Numa passagem das Lições sobre Estética de Hegel, podemos ler o seguinte: «[…] basta recordar a este respeito que a obra de arte procede do espírito, que é de natureza espiritual e que, por isso, nos parece que está mais próxima de nós que o produto Natural […] e enquanto o espírito se instala nos seus produtos exteriores, não se falseia nem se perde a si mesmo neles […] Para nós, a determinação suprema da arte é, em conjunto, algo do passado, é para nós, algo que entrou na representação, a peculiar representação da arte já não tem para nós a imediaticidade que tinha no tempo do seu apogeu supremo».

Esta passagem inaugura um conjunto vasto de mortes que se foram sucedendo na história do pensamento ocidental: a morte de deus, a morte do homem, etc., e depois as suas formas secularizadas, com a introdução do pós em muitos dos substantivos que descrevem a criação cultural e artística: pós-modernidade, pós-medium, pós-verdade... Em verdade, Hegel nunca falou em morte de nada, apenas remete a arte para o passado, para o domínio da representação e não para o domínio da experiência directa, para o domínio em que a arte fazia parte da acção humana, do agir humano em comum e em que a arte era um elemento fundamental nas sociedades humanas. Essa passagem da experiência directa para a representação, para a experiência mediada e, agora mediatizada, podemos hoje encontrá-la em quase todos os domínios da experiência humana. Vemos que esse alargamento do sensível, na sua distribuição ao domicílio −para reiterarmos a expressão de Paul Valéry usada por Benjamim− é hoje um facto sem aparente retorno.
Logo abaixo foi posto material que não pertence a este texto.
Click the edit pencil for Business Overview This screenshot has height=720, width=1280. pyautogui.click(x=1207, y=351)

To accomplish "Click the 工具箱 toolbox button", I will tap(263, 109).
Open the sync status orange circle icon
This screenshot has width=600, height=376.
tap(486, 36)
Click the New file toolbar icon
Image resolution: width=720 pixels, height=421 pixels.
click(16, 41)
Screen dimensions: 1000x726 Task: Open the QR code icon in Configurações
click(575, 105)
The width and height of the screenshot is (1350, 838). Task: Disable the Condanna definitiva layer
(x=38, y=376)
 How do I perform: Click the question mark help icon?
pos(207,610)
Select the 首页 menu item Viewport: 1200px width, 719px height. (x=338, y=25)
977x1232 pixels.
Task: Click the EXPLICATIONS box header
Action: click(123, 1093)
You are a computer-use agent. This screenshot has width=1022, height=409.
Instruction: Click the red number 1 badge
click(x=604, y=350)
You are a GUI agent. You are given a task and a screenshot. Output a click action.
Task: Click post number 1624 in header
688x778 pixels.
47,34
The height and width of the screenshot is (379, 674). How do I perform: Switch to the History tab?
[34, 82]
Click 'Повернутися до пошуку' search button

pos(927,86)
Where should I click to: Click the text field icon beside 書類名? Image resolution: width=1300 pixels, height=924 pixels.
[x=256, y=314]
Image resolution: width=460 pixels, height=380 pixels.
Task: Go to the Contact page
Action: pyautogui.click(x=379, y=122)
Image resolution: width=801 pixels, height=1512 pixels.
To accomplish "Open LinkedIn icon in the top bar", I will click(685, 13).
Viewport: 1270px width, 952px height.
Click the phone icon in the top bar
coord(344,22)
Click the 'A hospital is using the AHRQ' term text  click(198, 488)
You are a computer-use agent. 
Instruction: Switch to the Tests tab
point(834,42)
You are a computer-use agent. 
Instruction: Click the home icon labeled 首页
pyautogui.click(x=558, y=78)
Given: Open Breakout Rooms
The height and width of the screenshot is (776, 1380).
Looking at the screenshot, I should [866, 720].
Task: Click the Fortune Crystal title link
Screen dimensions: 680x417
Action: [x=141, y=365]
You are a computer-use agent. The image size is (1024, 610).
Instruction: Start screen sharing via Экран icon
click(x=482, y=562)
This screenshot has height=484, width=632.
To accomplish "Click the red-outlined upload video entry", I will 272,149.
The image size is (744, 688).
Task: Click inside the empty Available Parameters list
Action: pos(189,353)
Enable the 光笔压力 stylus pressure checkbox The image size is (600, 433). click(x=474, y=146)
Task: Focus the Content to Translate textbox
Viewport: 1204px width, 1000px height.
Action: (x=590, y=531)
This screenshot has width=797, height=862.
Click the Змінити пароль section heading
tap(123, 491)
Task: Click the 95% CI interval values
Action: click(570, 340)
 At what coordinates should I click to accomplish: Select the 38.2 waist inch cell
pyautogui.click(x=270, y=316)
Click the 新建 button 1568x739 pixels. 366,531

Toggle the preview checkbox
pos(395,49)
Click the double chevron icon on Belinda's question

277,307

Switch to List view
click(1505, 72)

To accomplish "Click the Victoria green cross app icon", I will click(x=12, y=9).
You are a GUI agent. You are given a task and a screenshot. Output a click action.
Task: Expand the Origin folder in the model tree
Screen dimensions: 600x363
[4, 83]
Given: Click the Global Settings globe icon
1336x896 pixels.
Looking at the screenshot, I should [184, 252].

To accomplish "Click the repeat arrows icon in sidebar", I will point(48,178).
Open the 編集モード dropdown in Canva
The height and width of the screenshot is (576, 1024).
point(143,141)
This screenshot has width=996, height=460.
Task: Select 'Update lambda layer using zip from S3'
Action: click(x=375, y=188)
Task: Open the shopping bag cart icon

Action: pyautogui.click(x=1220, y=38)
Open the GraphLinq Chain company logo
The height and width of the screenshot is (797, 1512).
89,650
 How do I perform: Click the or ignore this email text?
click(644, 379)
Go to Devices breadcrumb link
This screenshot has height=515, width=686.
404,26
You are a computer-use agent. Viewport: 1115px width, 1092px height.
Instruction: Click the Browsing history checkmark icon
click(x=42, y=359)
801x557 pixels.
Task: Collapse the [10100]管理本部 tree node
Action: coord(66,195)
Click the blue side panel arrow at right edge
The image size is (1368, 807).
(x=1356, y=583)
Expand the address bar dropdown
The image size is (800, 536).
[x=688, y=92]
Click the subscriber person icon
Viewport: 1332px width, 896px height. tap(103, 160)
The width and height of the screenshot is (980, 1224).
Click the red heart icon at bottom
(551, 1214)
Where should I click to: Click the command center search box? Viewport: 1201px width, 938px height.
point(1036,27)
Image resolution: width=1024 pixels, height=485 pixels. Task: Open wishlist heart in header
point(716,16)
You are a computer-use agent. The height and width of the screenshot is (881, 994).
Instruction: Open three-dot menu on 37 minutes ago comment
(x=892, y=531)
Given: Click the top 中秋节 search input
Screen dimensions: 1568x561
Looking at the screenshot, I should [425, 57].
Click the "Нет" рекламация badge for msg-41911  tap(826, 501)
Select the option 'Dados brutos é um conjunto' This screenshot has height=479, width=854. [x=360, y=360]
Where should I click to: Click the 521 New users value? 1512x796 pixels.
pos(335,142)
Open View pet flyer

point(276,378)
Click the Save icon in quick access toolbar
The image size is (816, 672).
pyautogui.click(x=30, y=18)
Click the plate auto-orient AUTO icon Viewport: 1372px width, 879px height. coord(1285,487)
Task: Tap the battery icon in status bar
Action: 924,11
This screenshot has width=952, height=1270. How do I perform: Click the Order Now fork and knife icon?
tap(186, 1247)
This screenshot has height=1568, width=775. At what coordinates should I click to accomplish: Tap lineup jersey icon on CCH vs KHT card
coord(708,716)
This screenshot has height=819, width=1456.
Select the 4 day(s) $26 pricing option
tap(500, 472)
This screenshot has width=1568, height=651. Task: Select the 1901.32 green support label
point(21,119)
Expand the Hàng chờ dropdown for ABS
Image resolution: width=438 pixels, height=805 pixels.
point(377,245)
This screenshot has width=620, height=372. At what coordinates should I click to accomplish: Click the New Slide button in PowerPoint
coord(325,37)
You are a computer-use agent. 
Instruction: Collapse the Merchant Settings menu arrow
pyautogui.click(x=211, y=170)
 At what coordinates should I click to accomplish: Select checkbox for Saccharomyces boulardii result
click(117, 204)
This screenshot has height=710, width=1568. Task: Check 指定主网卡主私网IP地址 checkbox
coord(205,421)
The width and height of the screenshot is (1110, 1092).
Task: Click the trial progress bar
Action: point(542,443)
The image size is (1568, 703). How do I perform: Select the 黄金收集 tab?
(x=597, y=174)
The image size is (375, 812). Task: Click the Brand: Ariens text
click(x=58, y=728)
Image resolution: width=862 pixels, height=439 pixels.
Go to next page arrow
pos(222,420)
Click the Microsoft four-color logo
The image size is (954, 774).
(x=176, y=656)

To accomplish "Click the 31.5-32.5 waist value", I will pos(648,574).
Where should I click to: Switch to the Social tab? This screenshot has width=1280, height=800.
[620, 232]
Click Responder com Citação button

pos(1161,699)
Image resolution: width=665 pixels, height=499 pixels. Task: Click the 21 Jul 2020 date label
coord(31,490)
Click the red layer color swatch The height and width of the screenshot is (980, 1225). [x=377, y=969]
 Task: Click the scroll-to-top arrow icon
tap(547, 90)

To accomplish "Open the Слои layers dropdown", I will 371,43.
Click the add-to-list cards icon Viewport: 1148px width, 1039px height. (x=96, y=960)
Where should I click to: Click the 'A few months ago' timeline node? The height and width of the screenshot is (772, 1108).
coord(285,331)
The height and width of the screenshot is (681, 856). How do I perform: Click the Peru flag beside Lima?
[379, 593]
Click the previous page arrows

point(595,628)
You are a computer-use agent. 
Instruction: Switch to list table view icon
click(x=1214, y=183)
Hans Magnus Enzensberger, o primeiro autor a referir directamente os fundamentos ou fundações para uma a compreensão dos media, em 1970, já tinha mostrado o princípio evocado por McLuhan de que os media estão sempre mais na condição de se elidirem naquilo que eles próprios produzem do que se evidenciarem nessa produção. As críticas de Enzensberger à teoria marxista dos media é clara, a saber: os marxistas carecem por completo de uma ideia do funcionamento técnico dos media, não têm a menor noção do que significa o fazer técnico do homem no seu concreto e que, por isso, foram até agora cegos para uma verdadeira episteme do funcionamento dos media.

Neste VIII CICLO das Conferências ECTATI/MCB queremos tratar de elucidar as relações que as mediações têm vindo a realizar sobre o campo da cultura e das artes e como se pode, ou deve, pensar hoje o secular pós que se antepõe aos descritivos do nosso tempo.